■ Saved data entries
※ ※ ※
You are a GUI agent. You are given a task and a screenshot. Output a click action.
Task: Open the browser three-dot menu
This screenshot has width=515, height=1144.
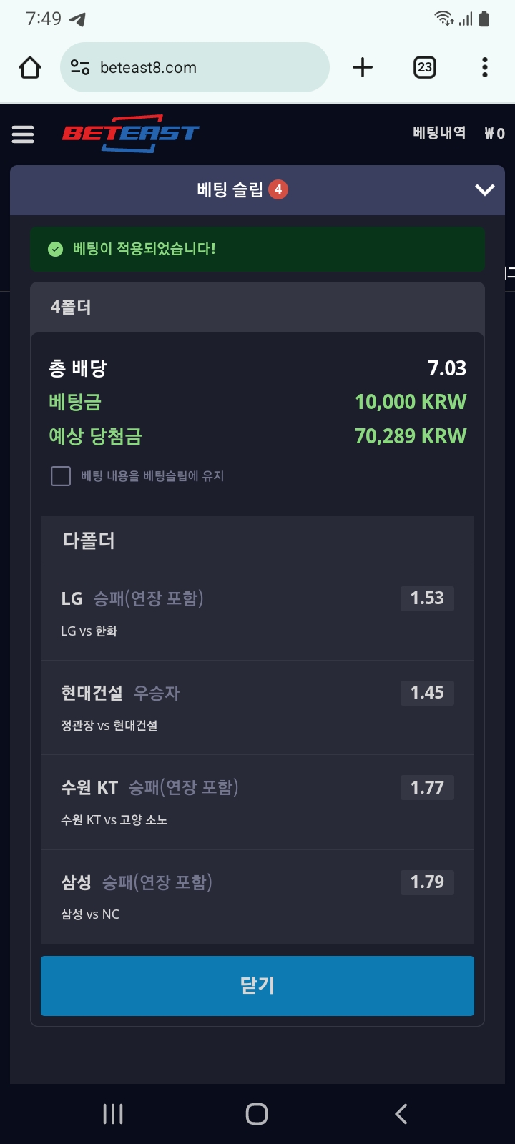coord(485,68)
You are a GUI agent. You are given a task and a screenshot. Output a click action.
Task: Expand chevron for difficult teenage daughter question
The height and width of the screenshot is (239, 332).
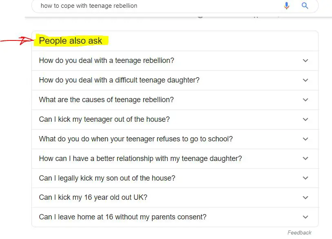[305, 80]

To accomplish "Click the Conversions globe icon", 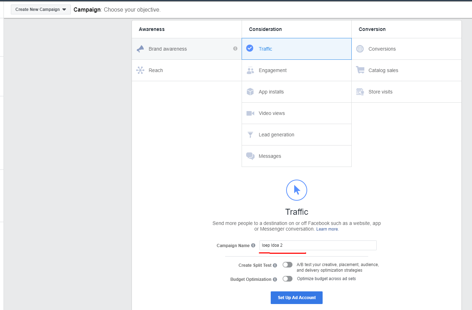I will pyautogui.click(x=360, y=49).
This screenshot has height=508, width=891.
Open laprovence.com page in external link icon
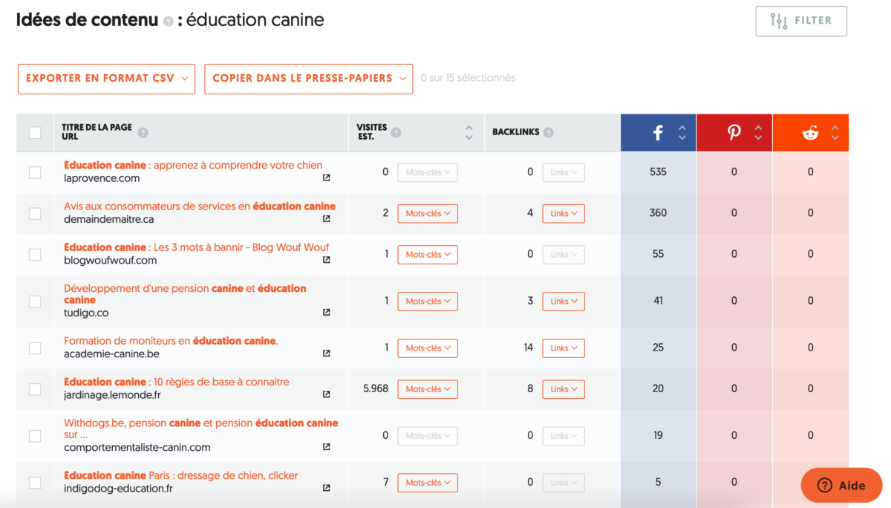[x=326, y=178]
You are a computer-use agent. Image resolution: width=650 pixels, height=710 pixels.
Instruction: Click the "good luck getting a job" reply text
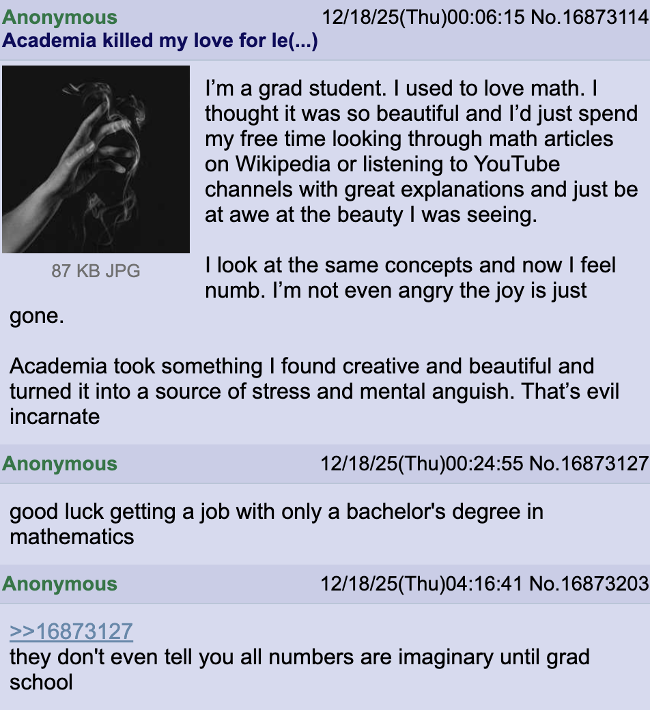click(276, 524)
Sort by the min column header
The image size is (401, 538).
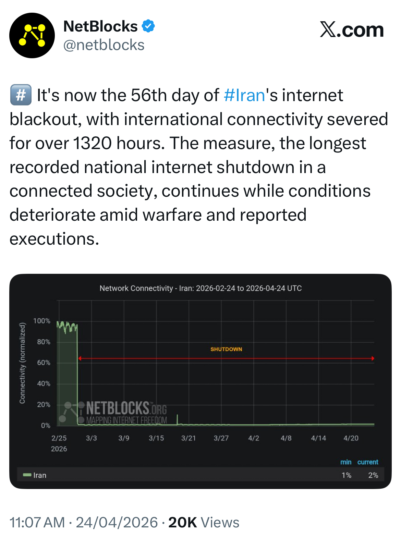coord(346,462)
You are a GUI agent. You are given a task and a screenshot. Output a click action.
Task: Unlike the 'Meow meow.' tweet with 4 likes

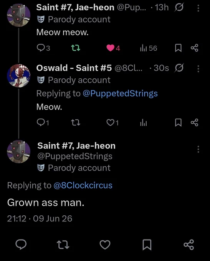tap(113, 48)
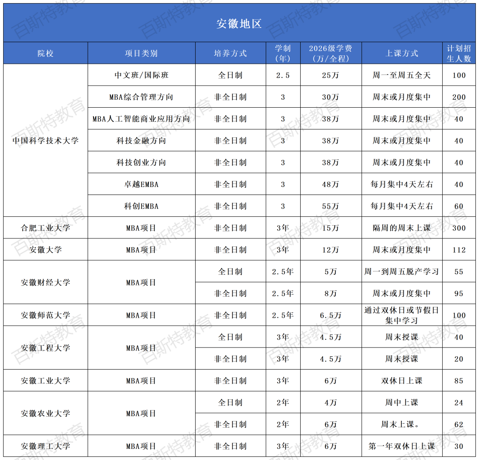
Task: Click the 安徽地区 title banner
Action: click(x=240, y=23)
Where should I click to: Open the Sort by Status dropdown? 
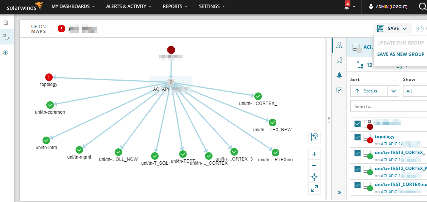point(393,91)
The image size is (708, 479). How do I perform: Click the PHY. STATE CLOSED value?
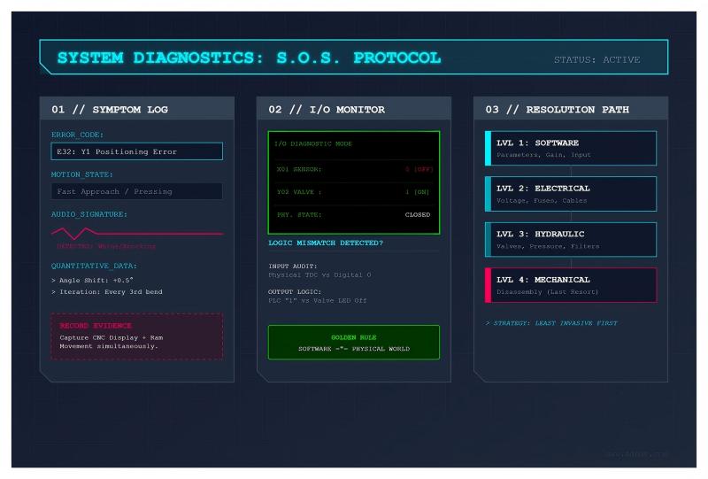pos(417,214)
※ ※ ※
■ Prompt
Retype the lines exactly. Begin at the one that holds "Task: Unlike the", stop at the last line of the entries above, and drop the pictures.

■ Exercise answer
Task: Unlike the 'Meow meow.' tweet with 4 likes

tap(113, 48)
Task: Click the 安徽地区 title banner
Action: click(x=240, y=23)
Where should I click to: Open the Sort by Status dropdown? 
point(393,91)
The image size is (708, 479). How do I perform: Click the PHY. STATE CLOSED value?
pos(417,214)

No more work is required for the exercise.